How to use an expression in the Object literal key?

I have a switch^

  let s = "aaa"

  switch (true) {
    case s.includes('a'):
      url = 'https://a.com/wp-admin/post-new.php'
      console.log(url)
      break
    case s.includes('b'):
      url = 'https://b.com/wp-admin/post-new.php'
      console.log(url)
      break
    default:
      console.log('default')
      break
  }

I’m trying to change this to a literal object, but I can’t figure out how to properly specify the s.includes condition as the object key

  const objLit = (s) => {
    const cases = {
      //s.includes('a'): 'https://a.com/wp-admin/post-new.php',
      [`${s.includes('a')}`]: 'https://a.com/wp-admin/post-new.php',
      //s.includes('b'): 'https://b.com/wp-admin/post-new.php',
      [`${s.includes('b')}`]: 'https://b.com/wp-admin/post-new.php',
    }

    let url = cases[s]
    return url

  }

  console.log(objLit(s))

Although this does not throw an error, it does not work.

>Solution :

You can’t. Property names are strings or Symbols.

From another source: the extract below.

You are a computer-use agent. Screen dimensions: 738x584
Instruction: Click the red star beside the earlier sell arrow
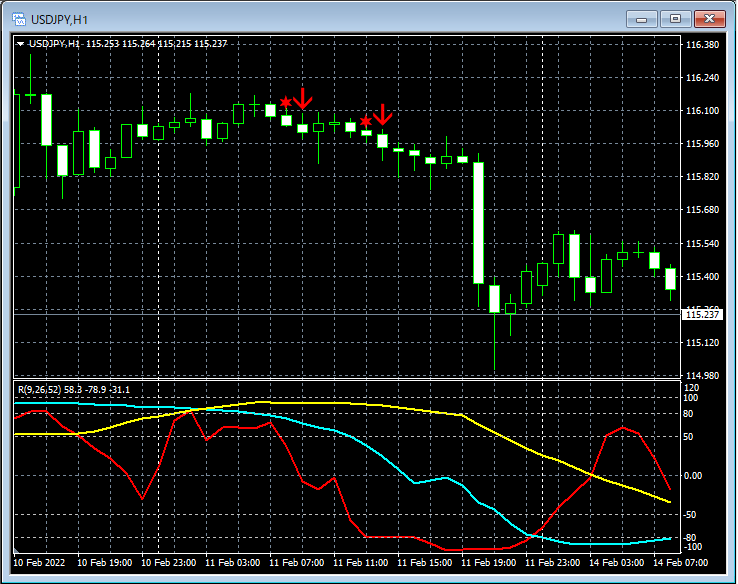[x=286, y=103]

When you use [] syntax, the expression is evaluated at object creation time.

You can’t assign code that gets evaluated at lookup time. This is what switch and if/else are for.

In your case, since includes() returns a boolean, you are just creating an object with properties named "true" and "false".

You could say let url = cases.true, but it would be a horrible hack.